On Thursday, Senate Majority Leader Mitch McConnell (R-KY) released an updated draft of the healthcare bill GOP senators have been working on in the weeks since the House passed the American Health Care Act.

McConnell has been struggling to build support for the proposal within the Republican ranks, with several of the caucus’ 52 senators wavering about supporting legislation that’d need the support of 51 lawmakers to start debate and at least 50 votes (plus the vote of VIce President Mike Pence) to pass. Leadership hopes to hold votes on the proposal next week.

Here are the latest updates to the draft bill:

  • An additional $70 billion would be provided to states to enact their own reforms through things like cost-sharing, Health Savings Accounts (HSA), and other ideas. That’s in addition to the $112 billion in funding for those purposes already in the bill.

  • Individuals would be allowed for the first time to use funds from their HSAs to pay for premiums, which is something the Joint Committee on Taxation and Congressional Budget Office have said would increase coverage.

  • Individuals enrolled in catastrophic health insurance plans would be eligible for premium assistance tax credits, unlike under Obamacare. Such plans would have higher deductibles that cover three primary care visits a year and have federal protections limiting an individual’s out-of-pocket costs.

  • An additional $45 billion would be provided for substance abuse treatment and recovery.
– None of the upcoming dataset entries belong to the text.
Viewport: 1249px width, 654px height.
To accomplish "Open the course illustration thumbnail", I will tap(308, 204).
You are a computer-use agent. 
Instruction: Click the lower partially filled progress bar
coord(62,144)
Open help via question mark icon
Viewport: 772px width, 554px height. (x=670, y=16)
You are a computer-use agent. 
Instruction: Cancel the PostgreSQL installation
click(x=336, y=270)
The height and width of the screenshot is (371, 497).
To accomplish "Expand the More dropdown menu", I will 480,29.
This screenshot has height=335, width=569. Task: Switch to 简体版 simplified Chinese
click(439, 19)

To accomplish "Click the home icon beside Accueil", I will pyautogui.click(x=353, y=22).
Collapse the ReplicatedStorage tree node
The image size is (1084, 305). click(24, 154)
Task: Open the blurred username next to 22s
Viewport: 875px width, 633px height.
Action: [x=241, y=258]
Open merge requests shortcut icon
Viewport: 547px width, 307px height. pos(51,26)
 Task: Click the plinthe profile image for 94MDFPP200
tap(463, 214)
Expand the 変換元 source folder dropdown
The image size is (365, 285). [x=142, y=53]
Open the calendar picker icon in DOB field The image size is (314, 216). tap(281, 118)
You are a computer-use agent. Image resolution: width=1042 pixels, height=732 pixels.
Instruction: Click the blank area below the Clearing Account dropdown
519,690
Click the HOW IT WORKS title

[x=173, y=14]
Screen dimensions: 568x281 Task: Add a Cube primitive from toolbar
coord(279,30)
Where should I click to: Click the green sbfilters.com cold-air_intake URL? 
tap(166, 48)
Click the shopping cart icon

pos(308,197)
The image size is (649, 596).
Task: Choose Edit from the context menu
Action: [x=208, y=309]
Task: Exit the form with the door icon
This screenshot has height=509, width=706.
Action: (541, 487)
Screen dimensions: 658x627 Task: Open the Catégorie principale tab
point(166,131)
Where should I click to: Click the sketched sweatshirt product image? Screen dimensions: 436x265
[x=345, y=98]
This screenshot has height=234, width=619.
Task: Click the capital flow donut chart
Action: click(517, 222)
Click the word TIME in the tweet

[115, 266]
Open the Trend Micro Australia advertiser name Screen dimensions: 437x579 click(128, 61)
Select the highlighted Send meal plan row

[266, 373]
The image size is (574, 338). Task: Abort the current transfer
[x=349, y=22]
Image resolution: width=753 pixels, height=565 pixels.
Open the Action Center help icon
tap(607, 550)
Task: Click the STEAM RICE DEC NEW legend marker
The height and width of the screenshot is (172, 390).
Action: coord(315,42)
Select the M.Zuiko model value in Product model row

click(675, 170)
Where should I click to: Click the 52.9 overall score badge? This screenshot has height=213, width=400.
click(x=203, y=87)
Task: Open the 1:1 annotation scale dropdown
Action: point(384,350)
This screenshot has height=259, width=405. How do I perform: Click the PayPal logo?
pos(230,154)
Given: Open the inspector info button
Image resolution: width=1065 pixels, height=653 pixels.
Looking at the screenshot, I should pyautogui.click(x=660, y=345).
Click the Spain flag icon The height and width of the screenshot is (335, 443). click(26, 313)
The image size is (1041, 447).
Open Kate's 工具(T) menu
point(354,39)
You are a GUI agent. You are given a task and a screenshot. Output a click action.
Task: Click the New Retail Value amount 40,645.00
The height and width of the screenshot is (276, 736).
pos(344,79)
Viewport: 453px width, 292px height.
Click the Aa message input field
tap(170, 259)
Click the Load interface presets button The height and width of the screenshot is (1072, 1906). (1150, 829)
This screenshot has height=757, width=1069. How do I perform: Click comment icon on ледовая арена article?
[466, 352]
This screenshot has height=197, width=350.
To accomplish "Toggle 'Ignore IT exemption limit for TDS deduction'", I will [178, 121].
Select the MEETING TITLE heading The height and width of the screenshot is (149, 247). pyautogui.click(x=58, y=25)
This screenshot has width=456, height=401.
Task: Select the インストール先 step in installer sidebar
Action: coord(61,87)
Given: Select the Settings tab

The earlier Senate draft of the bill provided an additional $2 billion above the $15 billion contained in the House passed bill.

  • Some existing taxes would remain in place, such as the net investment income tax, the additional Medicare Health Insurance Tax, and the remuneration tax on executive compensation for health insurance.

  • A fund would be created to make payments to certain health insurance providers for the costs of covering high risk individuals. To qualify, the insurer would have to offer sufficient minimum coverage on an exchange that complies with Obamacare’s Title I mandates (no denial of coverage for pre-existing conditions, kids on parents’ plans until age 26, etc.). By offering such coverage, insurers would be allowed to offer plans off the exchange that don’t comply with all of the Title I mandates..

There are also several Medicaid specific changes made by the latest draft:

  • States would be allowed to include individuals covered by the Obamacare Medicaid expansion under their new block grants if they choose to do so.

  • If a public health emergency is declared, state medical assistance in a particular part of the state wouldn’t count toward the per capita caps or block grant allocations during the emergency.

  • States can apply for a waiver for the purpose of continuing and/or improving home and community based services for elderly, blind, and disabled populations.

  • To allow for more accurate Disproportionate Share Hospital (DSH) decisions and maximum benefits to help provide uncompensated care, DSH would be calculated on a per uninsured patient basis rather than a per Medicaid enrollee basis.

These changes aren’t a wholesale makeover to the Senate’s earlier draft of the bill, a summary of which you can find here.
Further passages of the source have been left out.